On 28/11/2016 14:11, Chris Wilson wrote:
> On Mon, Nov 28, 2016 at 01:49:03PM +0000, Tvrtko Ursulin wrote:
>>
>> On 25/11/2016 09:30, Chris Wilson wrote:
>>> In order to avoid some complexity in trying to reconstruct the
>>> workqueues across reset, remember them instead. The issue comes when we
>>> have to handle a reset between request allocation and submission, the
>>> request has reserved space in the wq, but is not in any list so we fail
>>> to restore the reserved space. By keeping the execbuf client intact
>>> across the reset, we also keep the reservations.
>>
>> I lost track a bit on why do we need to reserve the space at request
>> creation time? Is it not becoming a bit cumbersome?
>
> It is very, very hard to handle a failure. We have to be careful not to
> alter global state prior to executing the request, or at least
> submitting the request, which we are currently not. Since we can't
> unwind the global state changes, that imposes a point-of-no-return on
> request construction after which, the request must be submitted. (It is
> possible though to detect when a request doesn't make any global state
> changes and drop the request on add.) As the reservation may fail, we
> have to do that early.

We couldn't just not do any of the ring buffer writing at execbuf time, 
just add it to the appropriate timeline and do all of that later, when 
the scheduler decides it is time to actually submit it?

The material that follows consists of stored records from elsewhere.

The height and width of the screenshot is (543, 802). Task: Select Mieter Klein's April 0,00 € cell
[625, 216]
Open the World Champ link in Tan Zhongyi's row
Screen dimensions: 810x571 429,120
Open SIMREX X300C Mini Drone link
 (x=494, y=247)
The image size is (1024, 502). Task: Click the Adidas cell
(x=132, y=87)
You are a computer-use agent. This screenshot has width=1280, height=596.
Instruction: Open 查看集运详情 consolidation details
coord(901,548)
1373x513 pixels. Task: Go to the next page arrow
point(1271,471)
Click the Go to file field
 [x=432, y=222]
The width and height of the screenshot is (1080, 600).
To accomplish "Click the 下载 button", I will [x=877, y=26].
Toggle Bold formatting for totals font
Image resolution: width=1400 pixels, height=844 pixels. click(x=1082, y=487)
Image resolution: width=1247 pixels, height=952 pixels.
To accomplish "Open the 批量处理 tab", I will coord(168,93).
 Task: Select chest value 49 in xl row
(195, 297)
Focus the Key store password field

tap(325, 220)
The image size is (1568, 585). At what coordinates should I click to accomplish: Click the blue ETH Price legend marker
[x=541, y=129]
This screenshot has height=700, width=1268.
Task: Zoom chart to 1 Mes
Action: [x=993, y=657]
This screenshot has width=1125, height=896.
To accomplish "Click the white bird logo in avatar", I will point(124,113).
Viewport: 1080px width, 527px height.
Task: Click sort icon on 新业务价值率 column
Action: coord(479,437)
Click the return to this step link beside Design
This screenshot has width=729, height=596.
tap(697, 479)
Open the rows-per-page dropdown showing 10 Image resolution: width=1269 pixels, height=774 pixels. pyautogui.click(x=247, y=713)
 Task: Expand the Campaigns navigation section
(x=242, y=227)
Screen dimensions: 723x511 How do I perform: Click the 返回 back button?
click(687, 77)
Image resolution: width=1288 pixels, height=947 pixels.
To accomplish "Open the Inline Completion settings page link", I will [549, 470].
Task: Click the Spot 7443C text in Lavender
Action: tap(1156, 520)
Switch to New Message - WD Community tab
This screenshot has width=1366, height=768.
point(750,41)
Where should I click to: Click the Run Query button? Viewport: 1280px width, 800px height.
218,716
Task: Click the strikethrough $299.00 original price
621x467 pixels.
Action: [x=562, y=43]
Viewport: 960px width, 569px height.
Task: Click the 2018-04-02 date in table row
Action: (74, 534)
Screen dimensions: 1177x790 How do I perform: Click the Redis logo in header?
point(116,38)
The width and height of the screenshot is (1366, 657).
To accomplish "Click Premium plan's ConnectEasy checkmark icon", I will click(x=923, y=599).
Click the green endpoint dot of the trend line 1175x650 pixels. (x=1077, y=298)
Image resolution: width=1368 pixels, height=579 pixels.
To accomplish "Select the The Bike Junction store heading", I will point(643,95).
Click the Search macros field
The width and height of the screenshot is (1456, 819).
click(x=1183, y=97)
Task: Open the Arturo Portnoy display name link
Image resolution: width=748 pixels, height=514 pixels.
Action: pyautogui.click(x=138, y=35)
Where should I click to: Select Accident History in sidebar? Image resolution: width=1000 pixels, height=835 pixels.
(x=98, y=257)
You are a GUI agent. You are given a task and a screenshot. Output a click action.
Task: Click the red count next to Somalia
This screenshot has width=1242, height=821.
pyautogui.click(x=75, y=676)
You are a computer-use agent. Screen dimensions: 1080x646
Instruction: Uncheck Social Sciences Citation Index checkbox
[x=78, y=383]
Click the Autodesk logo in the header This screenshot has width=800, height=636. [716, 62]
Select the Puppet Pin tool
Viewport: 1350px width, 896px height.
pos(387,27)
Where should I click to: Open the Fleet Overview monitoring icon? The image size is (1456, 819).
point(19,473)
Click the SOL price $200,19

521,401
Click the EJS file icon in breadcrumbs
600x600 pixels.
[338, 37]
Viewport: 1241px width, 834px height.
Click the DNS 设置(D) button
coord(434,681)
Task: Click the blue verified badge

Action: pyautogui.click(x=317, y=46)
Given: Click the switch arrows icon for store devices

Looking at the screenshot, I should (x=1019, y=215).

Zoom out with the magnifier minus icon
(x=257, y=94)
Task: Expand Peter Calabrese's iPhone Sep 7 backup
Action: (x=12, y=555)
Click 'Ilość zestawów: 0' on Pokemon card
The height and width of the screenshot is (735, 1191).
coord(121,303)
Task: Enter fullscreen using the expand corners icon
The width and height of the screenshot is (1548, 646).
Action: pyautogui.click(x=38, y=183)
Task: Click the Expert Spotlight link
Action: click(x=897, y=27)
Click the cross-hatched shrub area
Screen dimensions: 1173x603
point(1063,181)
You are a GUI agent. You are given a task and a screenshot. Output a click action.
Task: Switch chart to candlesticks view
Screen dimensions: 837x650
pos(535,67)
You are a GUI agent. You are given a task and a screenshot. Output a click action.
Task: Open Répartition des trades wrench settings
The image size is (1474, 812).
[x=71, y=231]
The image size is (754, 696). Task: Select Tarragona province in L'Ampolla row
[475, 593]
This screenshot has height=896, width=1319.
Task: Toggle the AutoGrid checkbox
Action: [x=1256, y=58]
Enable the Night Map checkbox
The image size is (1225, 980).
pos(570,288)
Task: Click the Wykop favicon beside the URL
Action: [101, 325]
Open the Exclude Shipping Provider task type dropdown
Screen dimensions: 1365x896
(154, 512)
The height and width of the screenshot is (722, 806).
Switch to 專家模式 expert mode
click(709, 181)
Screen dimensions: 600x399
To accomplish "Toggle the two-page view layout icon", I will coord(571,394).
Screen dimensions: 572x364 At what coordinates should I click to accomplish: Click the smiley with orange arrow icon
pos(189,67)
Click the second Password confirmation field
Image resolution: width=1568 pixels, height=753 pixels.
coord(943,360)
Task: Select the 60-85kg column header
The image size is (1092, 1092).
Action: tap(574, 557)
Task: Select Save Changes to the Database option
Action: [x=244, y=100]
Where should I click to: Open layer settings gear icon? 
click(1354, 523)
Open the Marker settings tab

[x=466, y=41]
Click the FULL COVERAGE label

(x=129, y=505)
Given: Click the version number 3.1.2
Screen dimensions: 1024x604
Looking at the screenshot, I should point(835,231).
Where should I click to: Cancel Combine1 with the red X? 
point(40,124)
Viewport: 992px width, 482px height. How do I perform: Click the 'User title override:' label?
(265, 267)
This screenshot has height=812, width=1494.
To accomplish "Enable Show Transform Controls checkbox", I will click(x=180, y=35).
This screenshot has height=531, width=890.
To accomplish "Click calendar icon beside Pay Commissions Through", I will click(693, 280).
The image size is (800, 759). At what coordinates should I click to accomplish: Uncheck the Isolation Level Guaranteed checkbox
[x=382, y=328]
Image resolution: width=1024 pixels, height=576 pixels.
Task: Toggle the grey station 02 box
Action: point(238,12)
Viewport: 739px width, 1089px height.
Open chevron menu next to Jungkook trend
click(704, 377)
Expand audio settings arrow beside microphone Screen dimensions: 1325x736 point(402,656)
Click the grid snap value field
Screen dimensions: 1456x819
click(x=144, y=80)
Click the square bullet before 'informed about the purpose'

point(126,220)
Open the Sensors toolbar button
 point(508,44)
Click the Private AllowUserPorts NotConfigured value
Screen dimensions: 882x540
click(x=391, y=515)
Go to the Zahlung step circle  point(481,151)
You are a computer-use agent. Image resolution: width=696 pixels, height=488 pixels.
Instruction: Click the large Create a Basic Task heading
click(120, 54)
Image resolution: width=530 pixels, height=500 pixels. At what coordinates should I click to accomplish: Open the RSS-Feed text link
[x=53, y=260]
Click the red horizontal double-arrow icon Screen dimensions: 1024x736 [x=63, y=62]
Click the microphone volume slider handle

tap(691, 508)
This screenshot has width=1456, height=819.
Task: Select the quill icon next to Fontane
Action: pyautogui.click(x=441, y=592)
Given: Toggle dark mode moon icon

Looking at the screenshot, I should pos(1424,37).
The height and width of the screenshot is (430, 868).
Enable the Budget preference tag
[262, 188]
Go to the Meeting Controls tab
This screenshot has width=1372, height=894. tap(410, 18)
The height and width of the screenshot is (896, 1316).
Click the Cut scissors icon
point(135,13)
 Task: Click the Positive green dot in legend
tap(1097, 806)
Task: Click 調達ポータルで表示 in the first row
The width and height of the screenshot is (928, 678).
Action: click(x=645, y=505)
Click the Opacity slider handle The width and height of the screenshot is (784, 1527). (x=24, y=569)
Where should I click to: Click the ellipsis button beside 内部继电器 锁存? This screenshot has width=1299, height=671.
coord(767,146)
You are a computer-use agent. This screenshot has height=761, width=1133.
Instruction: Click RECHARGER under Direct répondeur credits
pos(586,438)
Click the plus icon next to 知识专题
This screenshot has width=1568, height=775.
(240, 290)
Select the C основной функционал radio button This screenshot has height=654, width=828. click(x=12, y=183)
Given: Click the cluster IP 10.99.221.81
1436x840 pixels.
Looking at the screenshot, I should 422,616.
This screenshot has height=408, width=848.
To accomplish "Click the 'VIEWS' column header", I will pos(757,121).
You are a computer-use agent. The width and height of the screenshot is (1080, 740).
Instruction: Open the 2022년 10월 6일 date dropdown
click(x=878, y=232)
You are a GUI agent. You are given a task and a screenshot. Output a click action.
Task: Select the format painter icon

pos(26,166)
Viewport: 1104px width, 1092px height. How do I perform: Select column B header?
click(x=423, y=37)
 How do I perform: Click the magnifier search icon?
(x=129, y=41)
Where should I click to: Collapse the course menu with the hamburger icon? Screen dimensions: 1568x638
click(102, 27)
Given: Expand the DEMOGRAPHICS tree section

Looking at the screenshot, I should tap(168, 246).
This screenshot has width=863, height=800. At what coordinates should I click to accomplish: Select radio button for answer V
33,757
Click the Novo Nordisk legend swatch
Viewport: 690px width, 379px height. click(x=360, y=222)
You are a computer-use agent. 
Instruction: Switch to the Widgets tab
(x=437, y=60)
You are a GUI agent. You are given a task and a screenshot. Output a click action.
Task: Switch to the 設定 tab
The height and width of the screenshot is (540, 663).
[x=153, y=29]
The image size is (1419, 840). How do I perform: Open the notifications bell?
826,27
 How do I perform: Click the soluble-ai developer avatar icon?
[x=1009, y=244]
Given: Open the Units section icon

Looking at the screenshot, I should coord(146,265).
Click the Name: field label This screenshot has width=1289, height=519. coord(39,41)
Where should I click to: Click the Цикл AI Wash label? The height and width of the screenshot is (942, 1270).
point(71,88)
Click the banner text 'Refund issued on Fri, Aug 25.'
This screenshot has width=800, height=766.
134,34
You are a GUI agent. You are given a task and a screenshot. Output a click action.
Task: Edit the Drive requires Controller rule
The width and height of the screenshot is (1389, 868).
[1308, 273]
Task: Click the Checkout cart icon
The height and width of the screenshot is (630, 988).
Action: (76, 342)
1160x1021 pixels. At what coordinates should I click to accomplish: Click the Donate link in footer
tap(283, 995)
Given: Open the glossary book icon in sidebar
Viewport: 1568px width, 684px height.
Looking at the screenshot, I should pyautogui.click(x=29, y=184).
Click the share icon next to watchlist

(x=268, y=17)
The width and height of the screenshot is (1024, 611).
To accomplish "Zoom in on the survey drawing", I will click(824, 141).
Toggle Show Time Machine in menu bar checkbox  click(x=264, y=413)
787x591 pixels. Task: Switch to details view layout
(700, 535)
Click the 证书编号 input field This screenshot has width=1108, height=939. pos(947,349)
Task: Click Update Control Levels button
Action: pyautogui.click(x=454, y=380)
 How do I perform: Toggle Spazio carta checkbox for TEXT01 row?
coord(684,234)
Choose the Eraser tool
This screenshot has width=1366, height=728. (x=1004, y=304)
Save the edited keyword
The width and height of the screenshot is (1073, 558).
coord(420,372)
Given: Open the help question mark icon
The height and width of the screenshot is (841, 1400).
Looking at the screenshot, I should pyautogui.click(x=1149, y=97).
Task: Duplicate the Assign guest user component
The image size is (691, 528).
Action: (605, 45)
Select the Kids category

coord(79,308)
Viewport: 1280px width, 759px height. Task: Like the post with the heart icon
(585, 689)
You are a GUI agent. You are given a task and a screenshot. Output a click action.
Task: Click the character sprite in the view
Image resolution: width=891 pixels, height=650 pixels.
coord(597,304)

>>> @@ -883,8 +877,13 @@ guc_client_alloc(struct drm_i915_private *dev_priv,
>>>
>>> 	guc_proc_desc_init(guc, client);
>>> 	guc_ctx_desc_init(guc, client);
>>> -	if (guc_init_doorbell(guc, client, db_id))
>>> -		goto err;
>>> +
>>> +	/* For runtime client allocation we need to enable the doorbell. Not
>>> +	 * required yet for the static execbuf_client as this special kernel
>>> +	 * client is enabled from i915_guc_submission_enable().
>>> +	 *
>>> +	 * guc_update_doorbell_id(guc, client, db_id);
>>> +	 */
>>
>> What future is the "not yet" part referring to? What are the other clients?
>
> No idea. The code is designed around the premise that users could
> allocate guc contexts and do direct submission on their private
> channels. That may be more appropriate in a bufferless world, but not
> yet.
>
>>> 	DRM_DEBUG_DRIVER("new priority %u client %p for engine(s) 0x%x: ctx_index %u\n",
>>> 		priority, client, client->engines, client->ctx_index);
>>> @@ -1484,6 +1483,9 @@ int i915_guc_submission_init(struct drm_i915_private *dev_priv)
>>> 	struct intel_guc *guc = &dev_priv->guc;
>>> 	struct i915_vma *vma;
>>>
>>> +	if (!HAS_GUC_SCHED(dev_priv))
>>> +		return 0;
>>
>> Why did you have to add this hunk? I think this function does not
>> get called unless there is a GuC.
>
> I too thought that it would not called without a guc.

But it is or what?

>>> int i915_guc_submission_enable(struct drm_i915_private *dev_priv)
>>> {
>>> 	struct intel_guc *guc = &dev_priv->guc;
>>> -	struct drm_i915_gem_request *request;
>>> -	struct i915_guc_client *client;
>>> +	struct i915_guc_client *client = guc->execbuf_client;
>>> 	struct intel_engine_cs *engine;
>>> 	enum intel_engine_id id;
>>>
>>> -	/* client for execbuf submission */
>>> -	client = guc_client_alloc(dev_priv,
>>> -				  INTEL_INFO(dev_priv)->ring_mask,
>>> -				  GUC_CTX_PRIORITY_KMD_NORMAL,
>>> -				  dev_priv->kernel_context);
>>> -	if (!client) {
>>> -		DRM_ERROR("Failed to create normal GuC client!\n");
>>> -		return -ENOMEM;
>>> -	}
>>> +	if (!client)
>>> +		return -ENODEV;
>>>
>>> -	guc->execbuf_client = client;
>>> +	guc_reset_wq(client);
>>> 	host2guc_sample_forcewake(guc, client);
>>> 	guc_init_doorbell_hw(guc);
>>>
>>> 	/* Take over from manual control of ELSP (execlists) */
>>> 	for_each_engine(engine, dev_priv, id) {
>>> +		struct drm_i915_gem_request *rq;
>>> +
>>> 		engine->submit_request = i915_guc_submit;
>>> 		engine->schedule = NULL;
>>>
>>> 		/* Replay the current set of previously submitted requests */
>>> -		list_for_each_entry(request,
>>> -				    &engine->timeline->requests, link) {
>>> +		list_for_each_entry(rq, &engine->timeline->requests, link) {
>>> 			client->wq_rsvd += sizeof(struct guc_wq_item);
>>> -			if (i915_sw_fence_done(&request->submit))
>>> -				i915_guc_submit(request);
>>
>> i915_sw_fence_done check is not needed because only submit-ready
>> requests can be on the engine timeline?
>
> More so, only requests that have not only passed the submit fence but
> also have the execute fence signaled can be on the engine/execution
> timeline. (Distinction is more interesting when the sw scheduler delays
> the execute.)

Hm yes, that is correct.

Patch itself looked fine to me. It was just complexity which made me 
wonder if we couldn't have taken a different route. But that was long 
time ago so not relevant to this patch anyway.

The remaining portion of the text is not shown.